* **Описание задания**:
Чьей долей, согласно тексту «Узнай себя», является смерть?

* **Текст для чтения**:
Узнай себя
Если хотите, и порча славна и глубока, но только через удивление тому, что, разрушив и разрушая все временное и обреченное, она не тронула постоянного образа, который наложен на человеческий мир. Смерть не часть творения художника. Другое дело, что, закончив его, художник бросает вызов всему существующему и несуществующему: идите, попробуйте доказать, что сотворенное мною непрочно, что мир наваждение! В ответ все противоречащие и сопротивляющиеся силы поднимаются и стремятся на зов и захватывают все, но не могут стереть проведенной творцом черты и в меру своей прожорливой жадности и ярости от бессилия остаются только инструментом высшей проверки, какою удостоверяет себя неведомый могильщикам творец. Испытание смертью должно так или иначе опалить мир, если он хочет быть достоин вечной жизни, но только смерть доля тех, кто захотел тут стать испытателем, а не испытуемым.

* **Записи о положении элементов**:
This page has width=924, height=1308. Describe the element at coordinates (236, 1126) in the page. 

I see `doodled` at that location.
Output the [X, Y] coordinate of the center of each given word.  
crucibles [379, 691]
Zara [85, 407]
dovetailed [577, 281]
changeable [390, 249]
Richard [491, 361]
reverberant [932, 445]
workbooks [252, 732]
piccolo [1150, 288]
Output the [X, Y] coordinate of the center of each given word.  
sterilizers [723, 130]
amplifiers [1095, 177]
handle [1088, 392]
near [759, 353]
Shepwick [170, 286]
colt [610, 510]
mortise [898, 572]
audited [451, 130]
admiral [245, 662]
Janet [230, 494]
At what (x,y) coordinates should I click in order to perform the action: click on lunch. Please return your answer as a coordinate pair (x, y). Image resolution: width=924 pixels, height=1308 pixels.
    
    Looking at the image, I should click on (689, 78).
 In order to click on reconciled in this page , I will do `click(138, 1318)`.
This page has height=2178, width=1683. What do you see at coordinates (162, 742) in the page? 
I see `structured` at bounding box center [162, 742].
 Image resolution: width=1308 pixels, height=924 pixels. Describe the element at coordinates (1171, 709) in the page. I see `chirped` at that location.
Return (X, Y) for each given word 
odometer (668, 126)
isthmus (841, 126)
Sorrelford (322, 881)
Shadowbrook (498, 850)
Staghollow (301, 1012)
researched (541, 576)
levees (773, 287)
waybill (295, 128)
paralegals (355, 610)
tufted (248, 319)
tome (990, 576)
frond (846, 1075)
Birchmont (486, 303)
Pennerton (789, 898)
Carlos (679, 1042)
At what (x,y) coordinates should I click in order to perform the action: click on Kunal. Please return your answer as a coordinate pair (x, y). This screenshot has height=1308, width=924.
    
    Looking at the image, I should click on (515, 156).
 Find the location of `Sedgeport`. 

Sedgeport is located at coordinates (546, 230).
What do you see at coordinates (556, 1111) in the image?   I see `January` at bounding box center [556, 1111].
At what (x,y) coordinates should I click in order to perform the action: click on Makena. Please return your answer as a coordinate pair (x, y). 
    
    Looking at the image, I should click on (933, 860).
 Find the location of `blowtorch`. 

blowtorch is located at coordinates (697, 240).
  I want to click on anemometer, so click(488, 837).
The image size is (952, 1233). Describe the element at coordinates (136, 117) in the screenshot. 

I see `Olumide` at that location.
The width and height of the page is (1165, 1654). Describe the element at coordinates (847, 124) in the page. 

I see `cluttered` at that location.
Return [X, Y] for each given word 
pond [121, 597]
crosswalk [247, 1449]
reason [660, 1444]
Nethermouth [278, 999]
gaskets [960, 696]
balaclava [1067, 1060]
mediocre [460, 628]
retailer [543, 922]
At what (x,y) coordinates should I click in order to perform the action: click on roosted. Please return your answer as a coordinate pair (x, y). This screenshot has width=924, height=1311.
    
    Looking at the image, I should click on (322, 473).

* **Письменное решение**:
Смерть — доля тех, кто захотел стать испытателем, а не испытуемым.